Word and element pointing entries
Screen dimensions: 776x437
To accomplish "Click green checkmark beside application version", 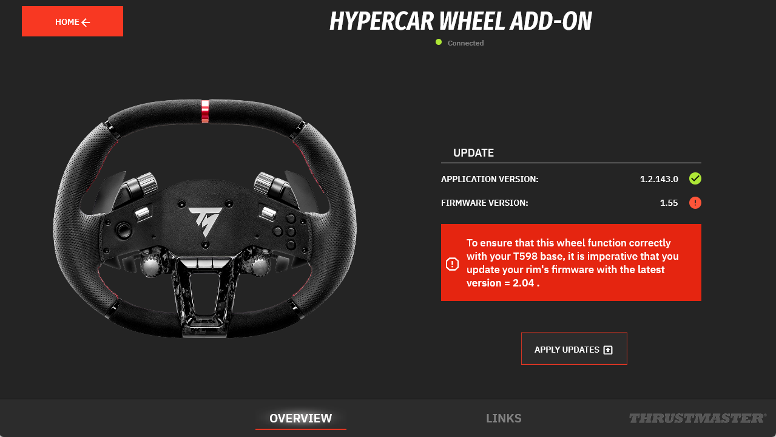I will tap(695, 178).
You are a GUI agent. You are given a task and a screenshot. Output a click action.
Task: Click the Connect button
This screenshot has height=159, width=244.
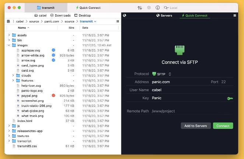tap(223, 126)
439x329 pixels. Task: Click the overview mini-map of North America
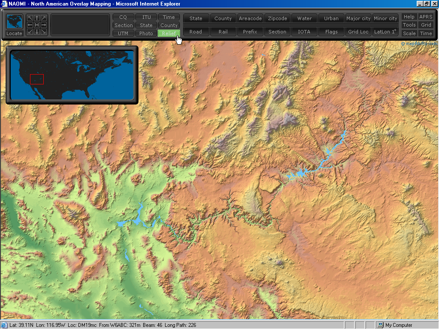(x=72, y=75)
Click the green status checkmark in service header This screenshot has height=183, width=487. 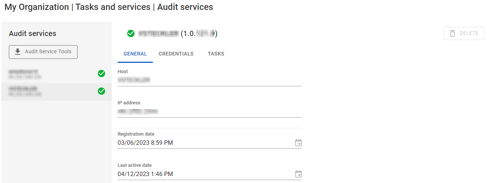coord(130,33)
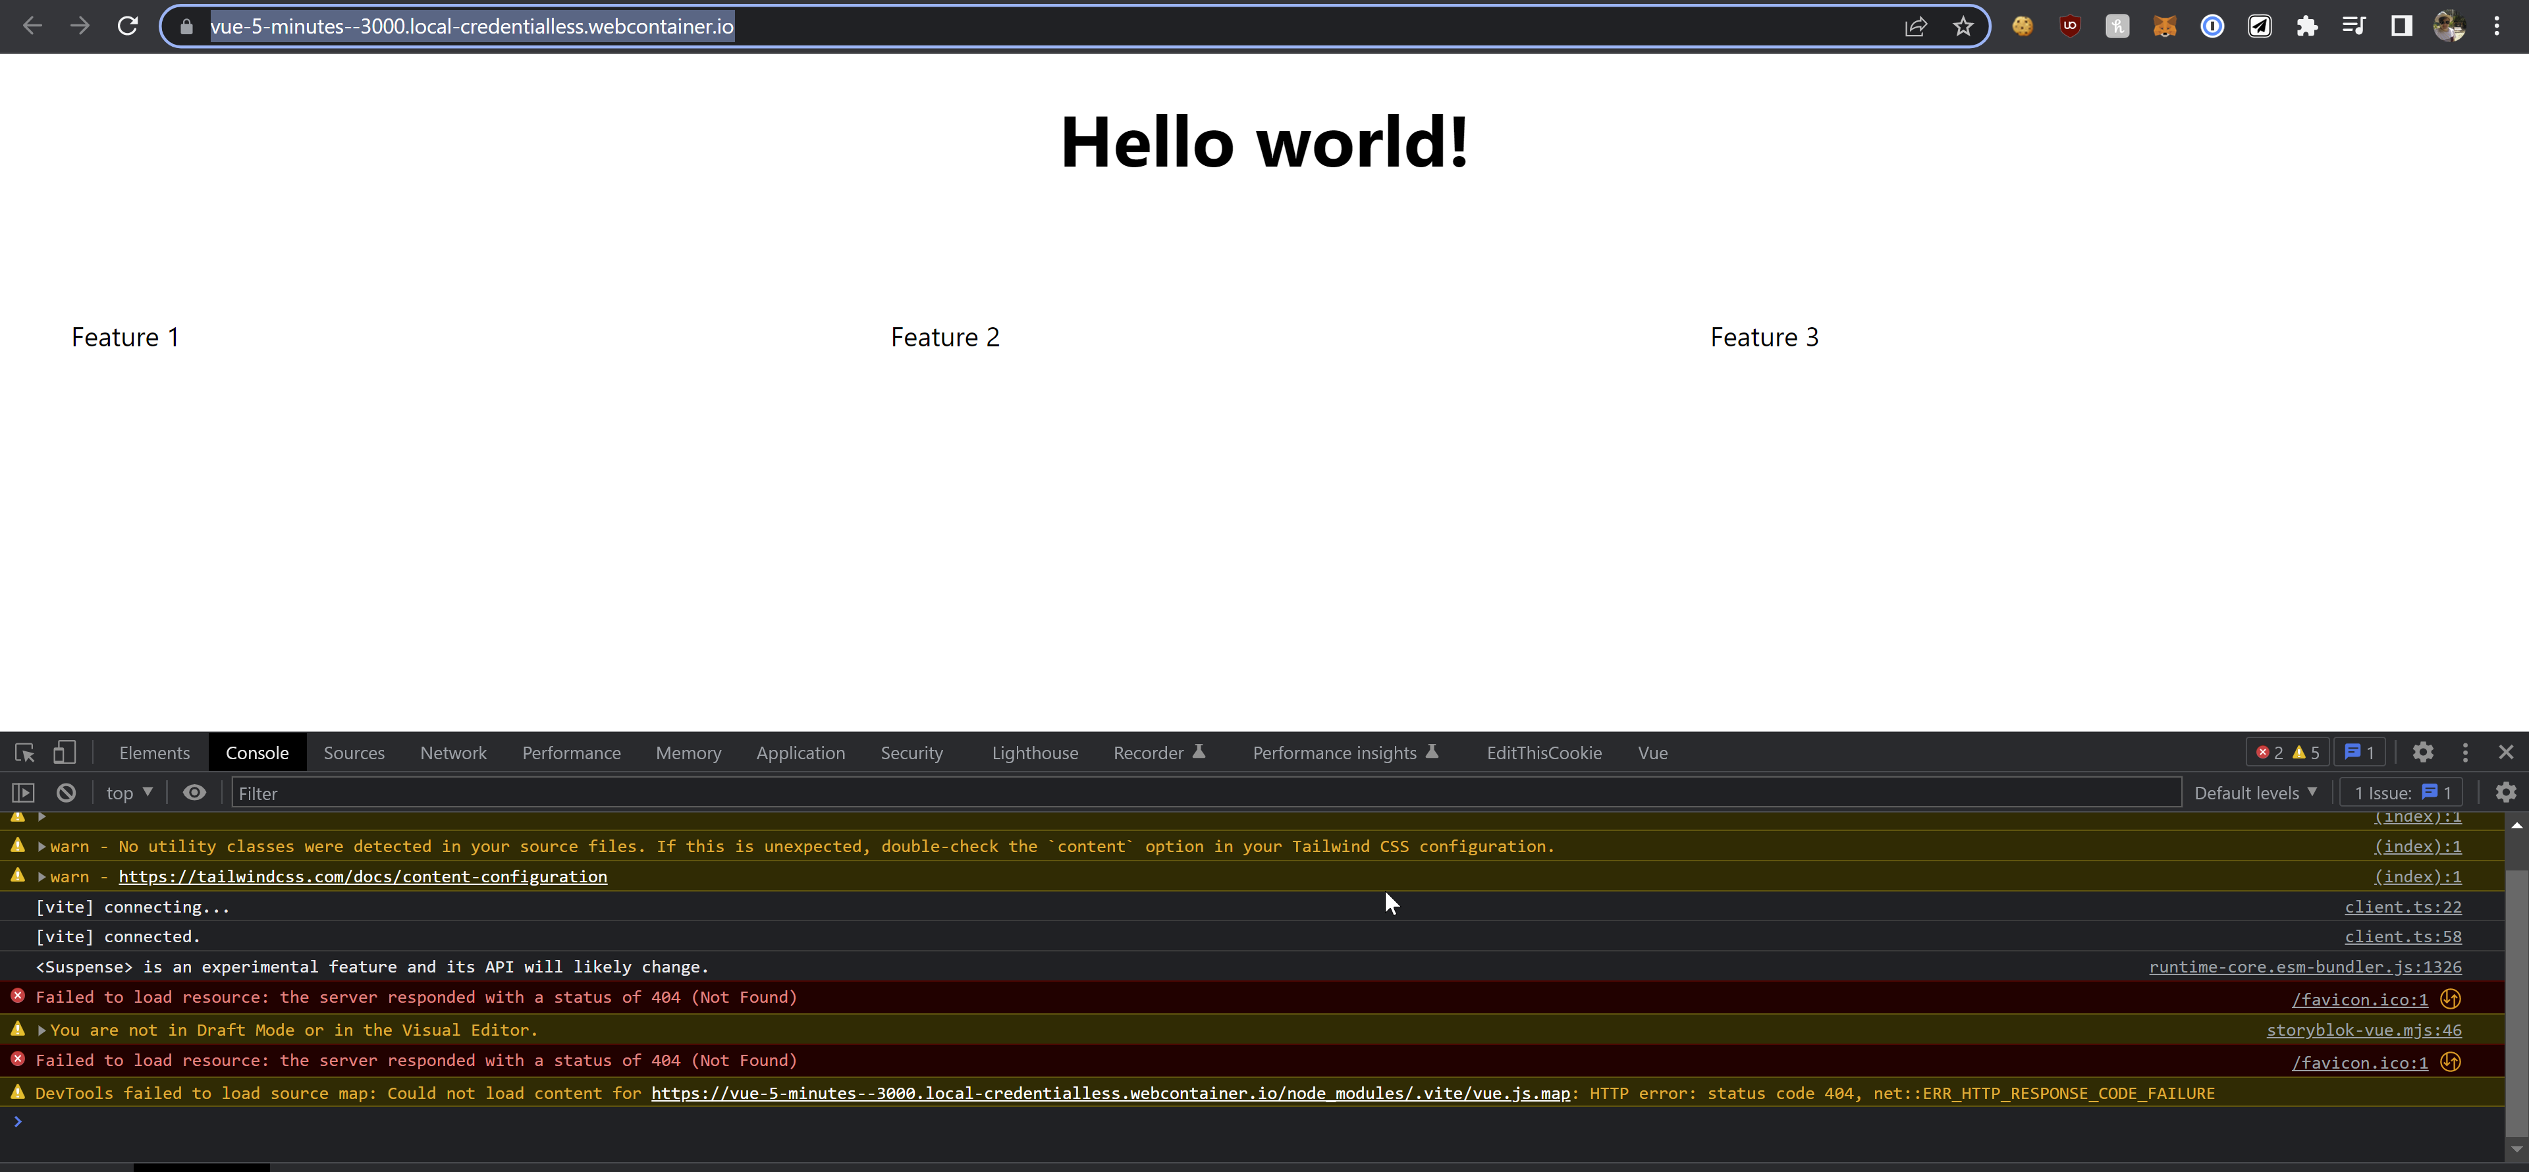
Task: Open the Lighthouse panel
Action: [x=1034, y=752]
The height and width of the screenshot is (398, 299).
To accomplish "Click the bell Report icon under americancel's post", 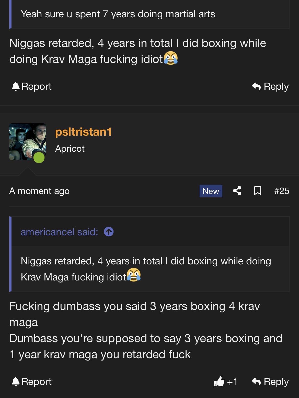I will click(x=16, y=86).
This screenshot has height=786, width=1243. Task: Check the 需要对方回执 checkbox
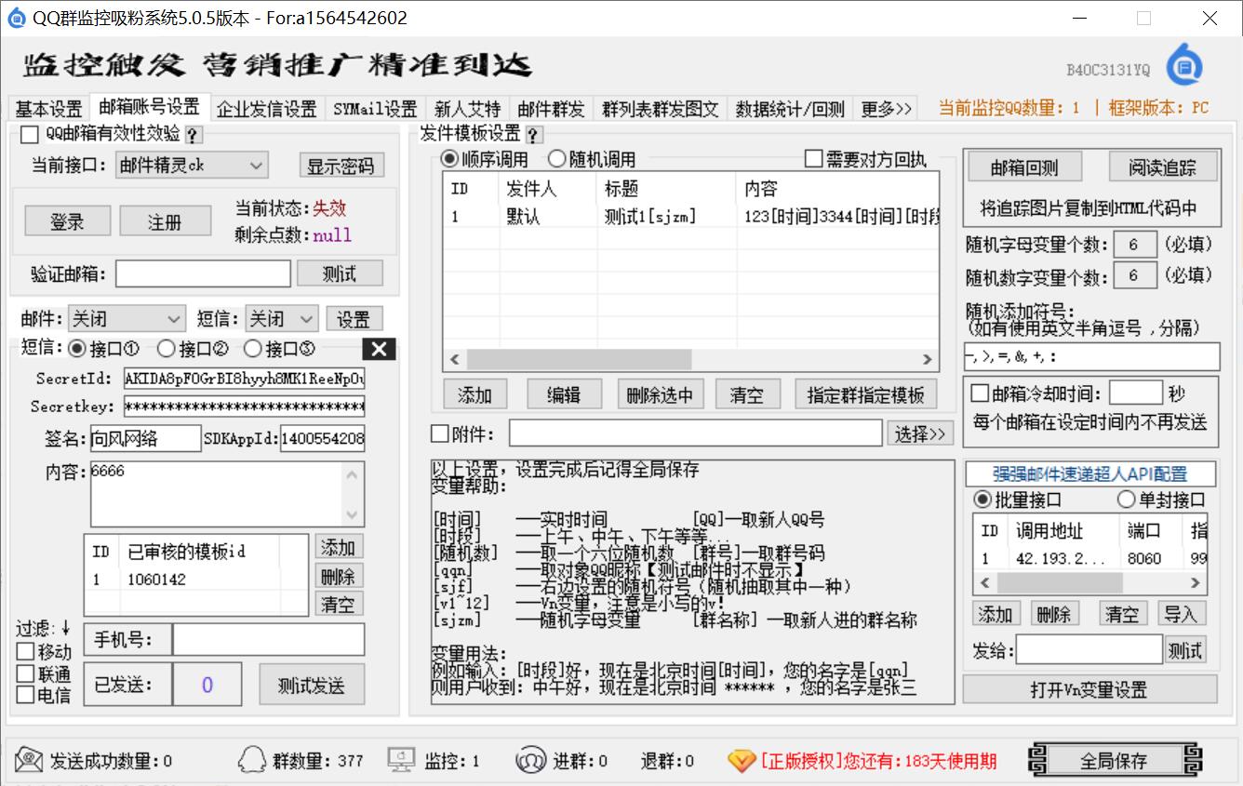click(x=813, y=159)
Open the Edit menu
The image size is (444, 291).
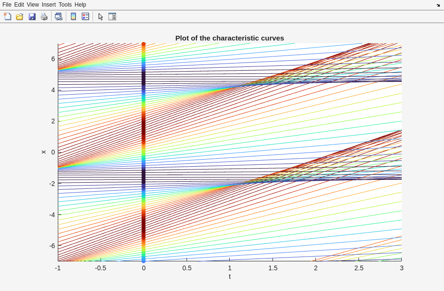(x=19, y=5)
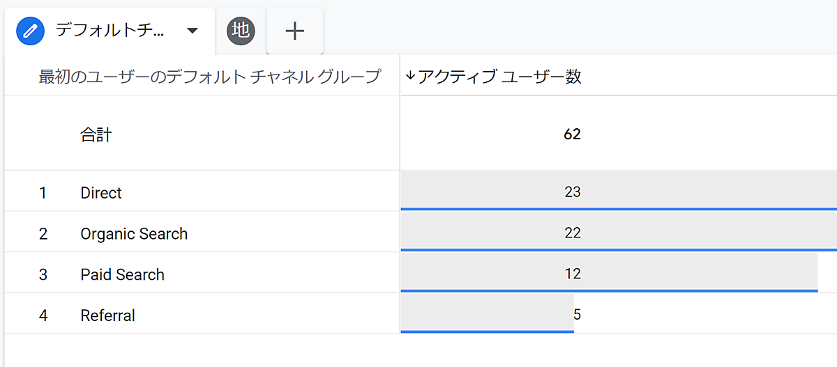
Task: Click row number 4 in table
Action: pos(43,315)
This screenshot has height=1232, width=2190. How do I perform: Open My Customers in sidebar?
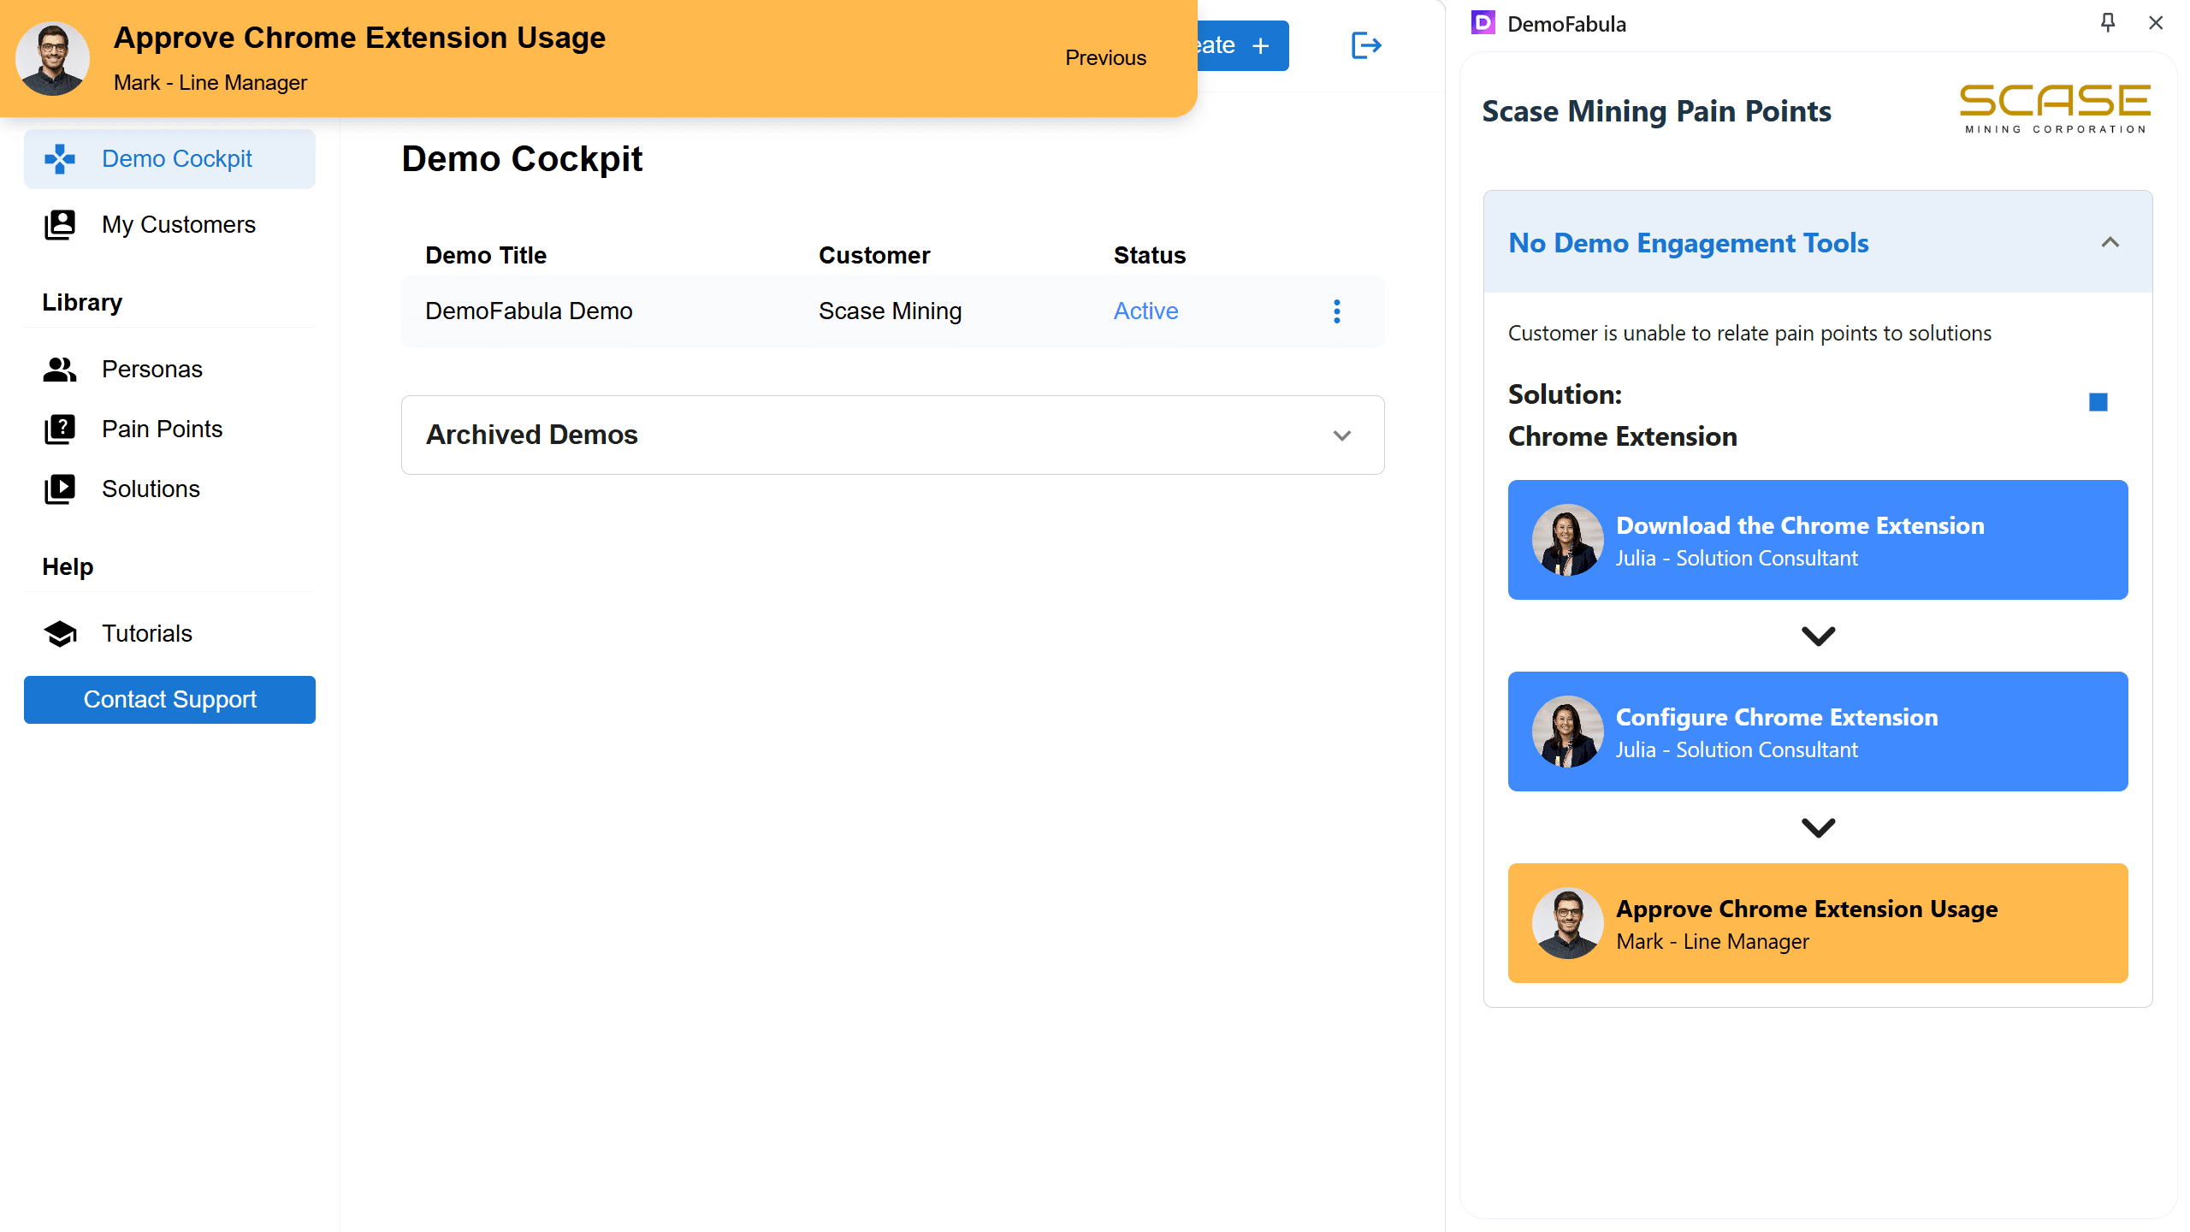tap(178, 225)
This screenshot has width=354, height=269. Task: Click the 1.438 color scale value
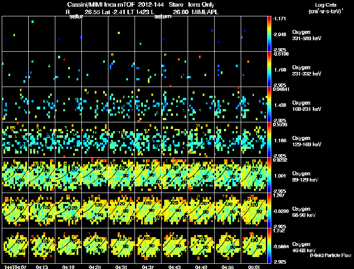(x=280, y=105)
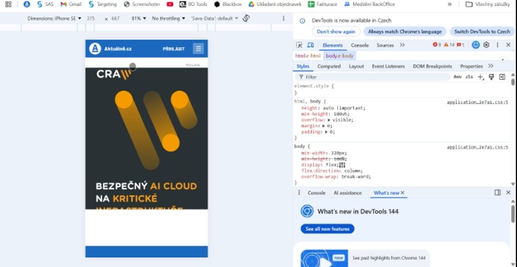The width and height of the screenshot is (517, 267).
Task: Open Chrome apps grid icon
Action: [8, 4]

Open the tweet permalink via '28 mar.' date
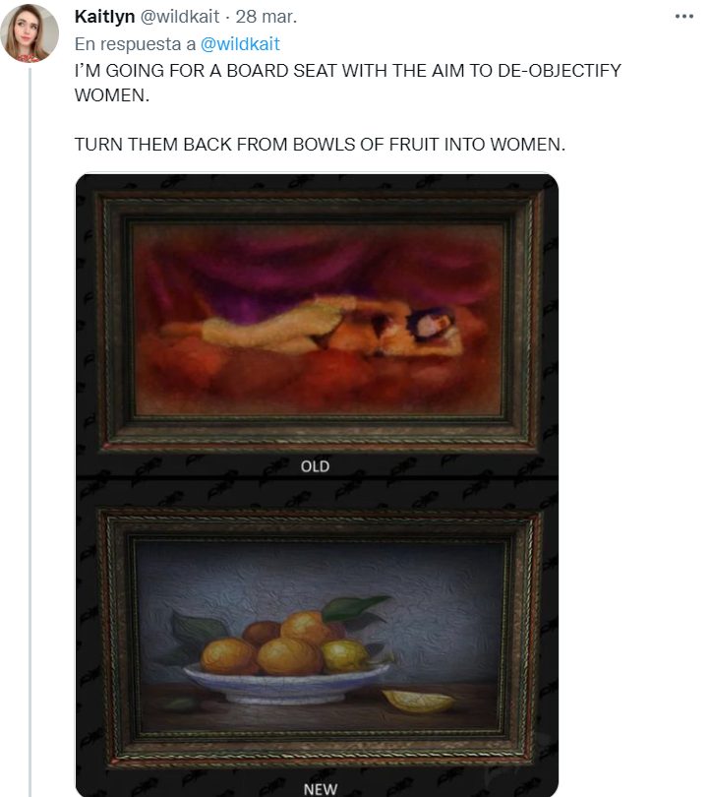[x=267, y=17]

SHORT PROBLEM
Copy out the items word for word, starting at the line that contains "Open the Edit menu" and ending at the last line of the items. Leave the pictures out of your answer.

OUTPUT OF THE EXERCISE
Open the Edit menu
The image size is (444, 291).
(x=19, y=5)
Task: Click row number 4 in table
Action: pos(43,315)
This screenshot has height=1232, width=2190. How do I perform: Open My Customers in sidebar?
tap(178, 225)
This screenshot has width=354, height=269. Task: Click the 1.438 color scale value
(x=280, y=105)
The width and height of the screenshot is (517, 267).
Task: Open Chrome apps grid icon
Action: [8, 4]

Open the tweet permalink via '28 mar.' date
[x=267, y=17]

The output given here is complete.